Tunisia: Goodbye to State Socialism. Reforms Promise to Make It One of the Most Liberal Economies in the Arab World

By George D. Moffett Iii, writer of The Christian Science Monitor | The Christian Science Monitor, April 3, 1989 | Go to article overview

Tunisia: Goodbye to State Socialism. Reforms Promise to Make It One of the Most Liberal Economies in the Arab World


George D. Moffett Iii, writer of The Christian Science Monitor, The Christian Science Monitor


A visitor to Tunisia familiar with its past reputation as the "sick man" of North Africa might be pardoned these days for doing a double-take.

The 17 months since the fall of the country's autocratic founding patriarch, Habib Bourguiba, have witnessed a veritable "Tunisian spring" of political liberalization.

More striking has been a reorientation away from three decades of state socialism that has retrieved Tunisia's economy from near collapse three years ago and helped produce the highest economic growth rate in North Africa.

Economists partly credit the turnabout to the International Monetary Fund which, in return for a $259 million loan three years ago, forced Tunisia to reduce its deficits and public spending.

Diplomacy has also played a part. Following the restoration of relations with Tripoli early last year, Libyan tourists surged across the Tunisian border, spending $600 million on consumer goods unavailable at home.

The centerpiece of the recovery program has been a package of economic reforms that promise to make Tunisia one of the most liberal economies in the Arab world.

This combination of factors has produced impressive results: exports, remittances, and foreign currency reserves all increased in 1987 and 1988, while tourism soared. Last year Tunisia recorded its first balance of payments surplus since gaining independence in 1956.

Improving economic conditions have fueled aspirations that Tunisia might some day replace Lebanon as a key financial link between the Arab world and Europe.

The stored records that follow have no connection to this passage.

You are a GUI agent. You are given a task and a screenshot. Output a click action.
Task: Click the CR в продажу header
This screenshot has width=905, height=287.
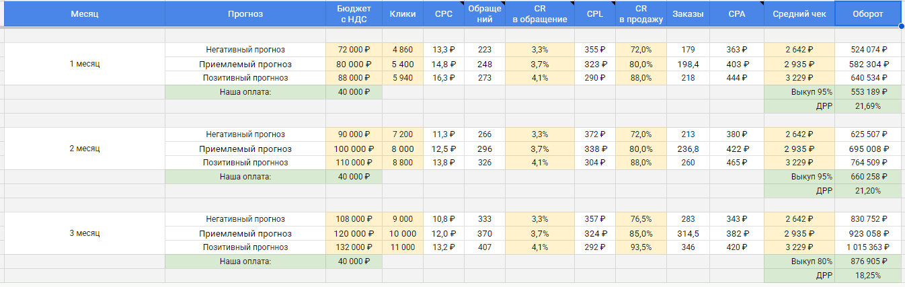click(x=641, y=13)

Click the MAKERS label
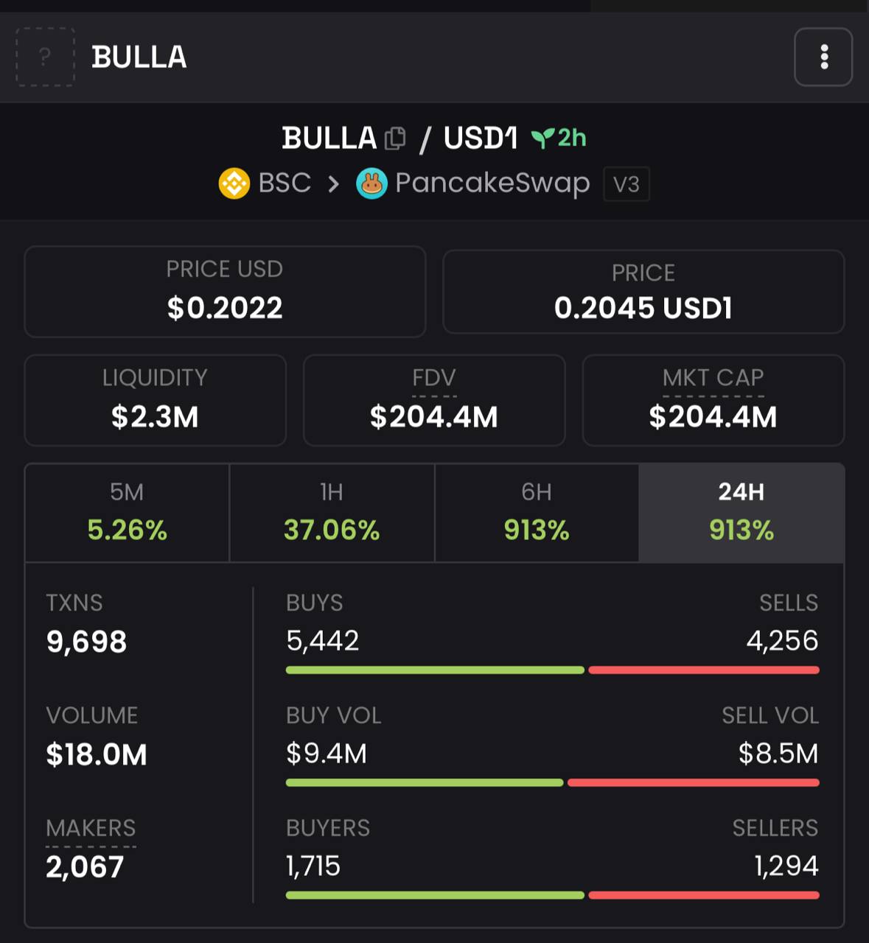[91, 828]
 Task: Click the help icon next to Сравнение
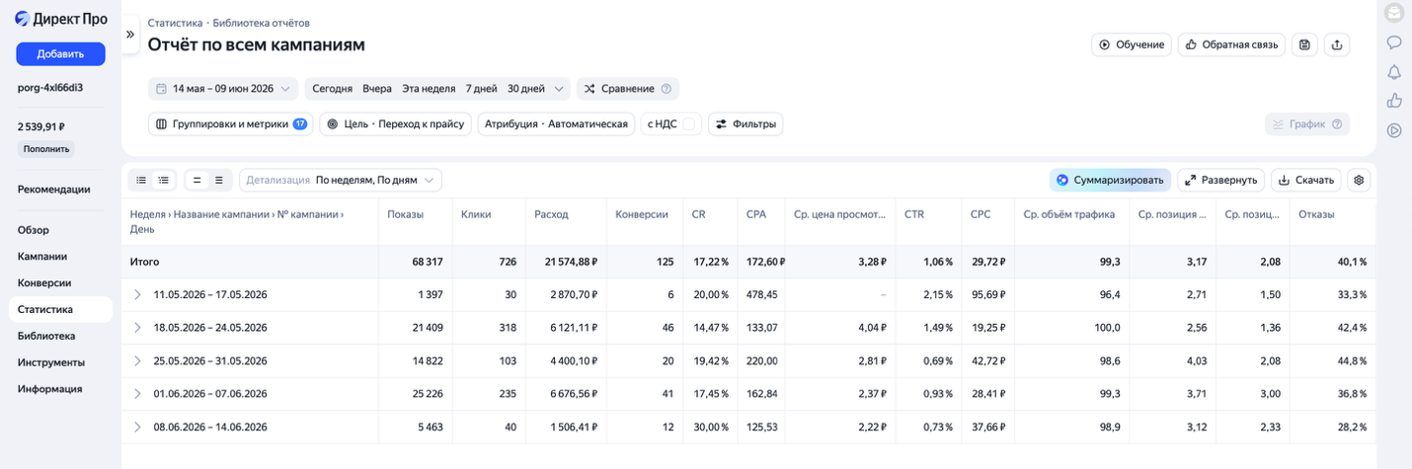click(x=667, y=89)
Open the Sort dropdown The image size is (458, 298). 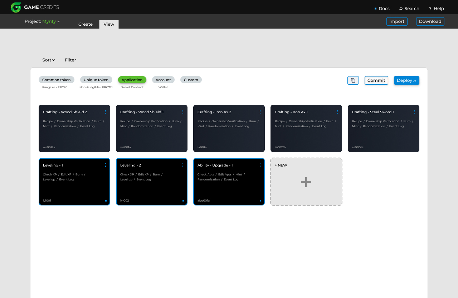pyautogui.click(x=48, y=60)
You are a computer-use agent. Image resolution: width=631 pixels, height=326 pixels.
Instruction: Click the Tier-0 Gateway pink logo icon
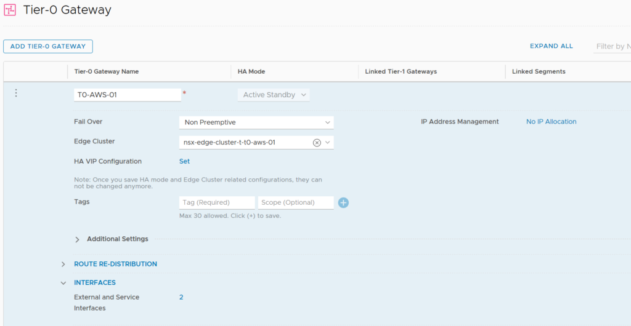tap(10, 10)
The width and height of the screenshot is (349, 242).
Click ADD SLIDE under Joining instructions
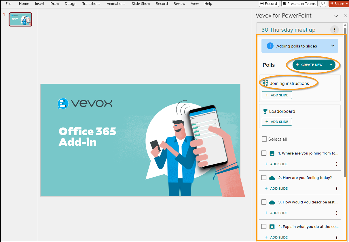[x=276, y=95]
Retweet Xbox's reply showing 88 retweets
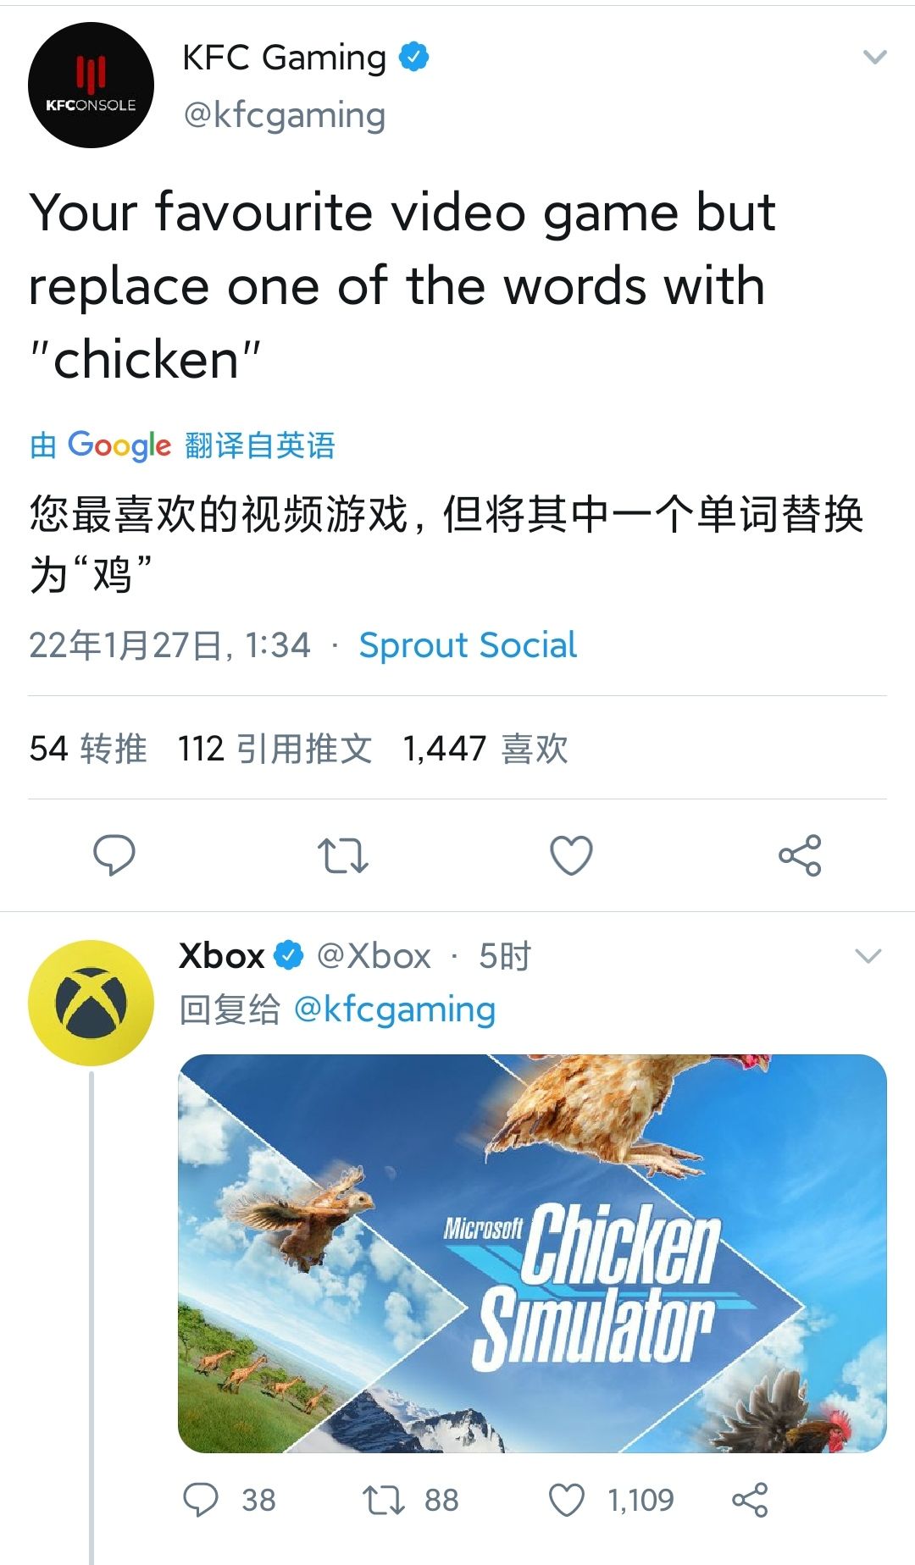The image size is (915, 1565). [411, 1500]
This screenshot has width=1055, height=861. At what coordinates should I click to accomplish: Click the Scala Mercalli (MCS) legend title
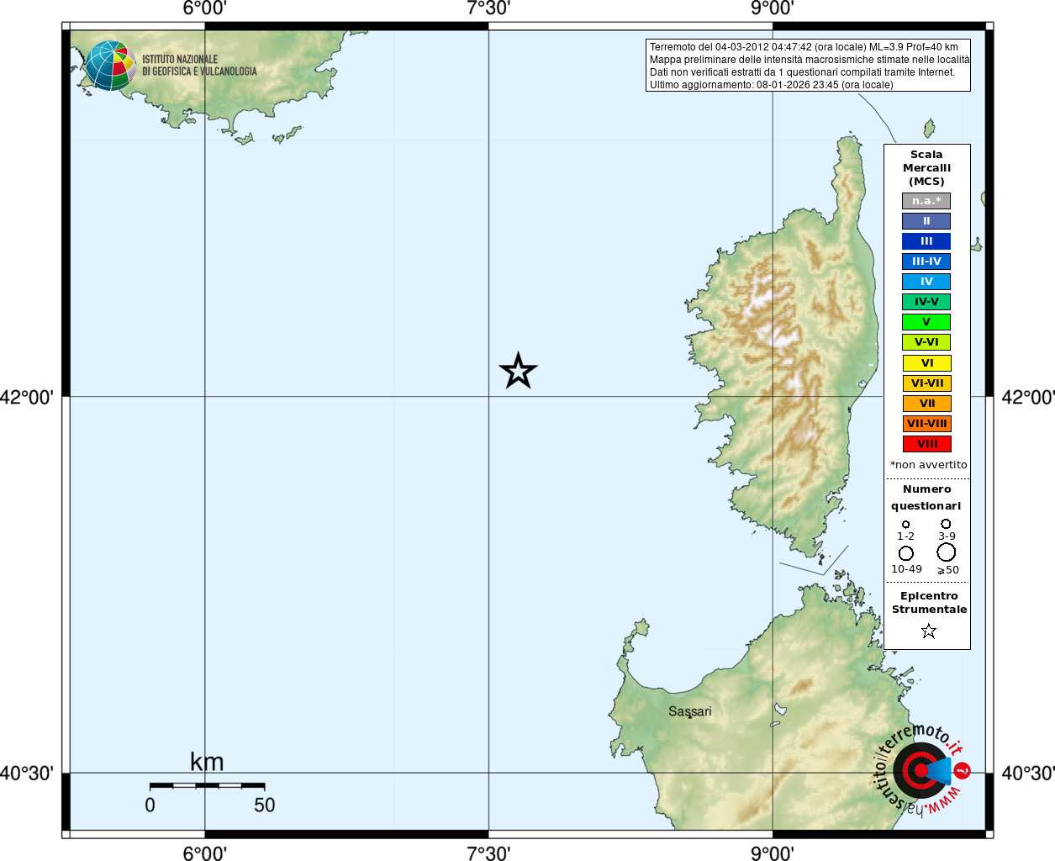[x=926, y=168]
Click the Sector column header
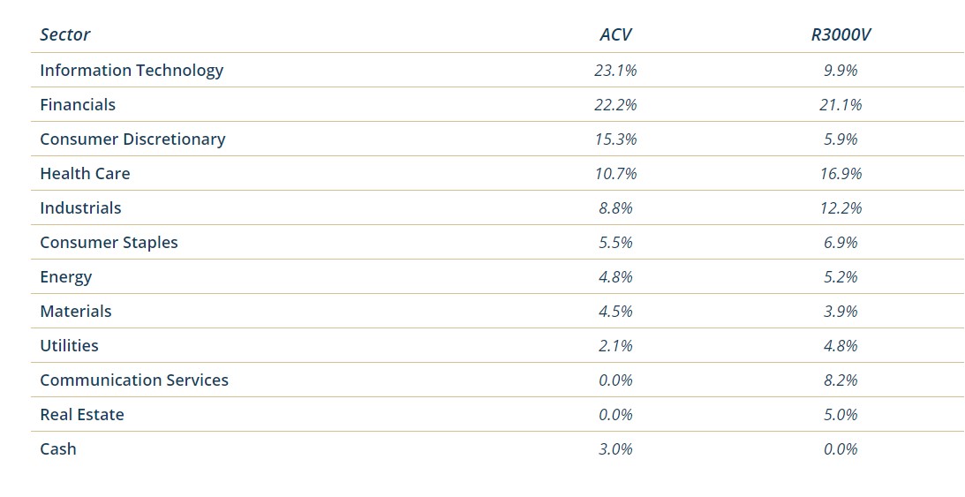 [x=65, y=35]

"Our ambition is to make out of Tunisia a financial and trade center" says the head of the country's central bank, Ismael Khalil.

Mr. Khalil says all the elements are in place to make such hopes a reality: stability, favorable investment laws, an entrepreneurial private sector, and an economic foot in the doors of Europe, the Maghreb, the Arab world, and even sub-Saharan Africa.

Hopes of becoming the next Beirut in a financial sense have been nourished by the recent decision of New York's Citibank to open a branch in Tunis, a move Tunisians point to as a sing of investor confidence. …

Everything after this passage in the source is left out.